Data lines ->

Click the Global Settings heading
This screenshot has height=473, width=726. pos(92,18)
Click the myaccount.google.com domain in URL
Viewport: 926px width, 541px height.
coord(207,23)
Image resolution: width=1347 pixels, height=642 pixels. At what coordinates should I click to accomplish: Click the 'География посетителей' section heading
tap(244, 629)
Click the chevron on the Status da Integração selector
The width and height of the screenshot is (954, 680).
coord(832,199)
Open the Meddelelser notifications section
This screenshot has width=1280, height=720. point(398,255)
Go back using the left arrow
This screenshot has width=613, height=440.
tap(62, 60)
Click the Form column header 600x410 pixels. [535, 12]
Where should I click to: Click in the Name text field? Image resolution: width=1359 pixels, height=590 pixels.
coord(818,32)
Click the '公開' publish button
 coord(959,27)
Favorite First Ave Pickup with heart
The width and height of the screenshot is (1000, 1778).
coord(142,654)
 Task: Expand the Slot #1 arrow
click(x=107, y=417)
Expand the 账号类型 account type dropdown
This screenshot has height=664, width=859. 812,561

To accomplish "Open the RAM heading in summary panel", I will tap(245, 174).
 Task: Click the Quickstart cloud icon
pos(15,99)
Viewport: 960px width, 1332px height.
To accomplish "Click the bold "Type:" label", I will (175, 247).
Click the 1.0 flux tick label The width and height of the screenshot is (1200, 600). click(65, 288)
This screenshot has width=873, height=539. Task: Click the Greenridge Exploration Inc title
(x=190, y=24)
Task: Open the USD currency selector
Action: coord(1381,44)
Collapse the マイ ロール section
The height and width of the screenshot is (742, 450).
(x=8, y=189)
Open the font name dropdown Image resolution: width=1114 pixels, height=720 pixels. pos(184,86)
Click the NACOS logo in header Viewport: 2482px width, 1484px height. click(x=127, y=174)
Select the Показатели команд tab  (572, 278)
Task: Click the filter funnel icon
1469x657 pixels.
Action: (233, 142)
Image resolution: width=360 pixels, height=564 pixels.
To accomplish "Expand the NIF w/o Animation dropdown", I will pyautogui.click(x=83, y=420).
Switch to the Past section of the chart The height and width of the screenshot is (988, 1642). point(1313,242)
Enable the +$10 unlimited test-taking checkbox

What to do ->
List every row above that contains the string "Open", copying each such row in full. Match case exactly.

Response ->
Open the Meddelelser notifications section
To accomplish "Open the RAM heading in summary panel", I will tap(245, 174).
Task: Open the USD currency selector
Open the font name dropdown Image resolution: width=1114 pixels, height=720 pixels. pos(184,86)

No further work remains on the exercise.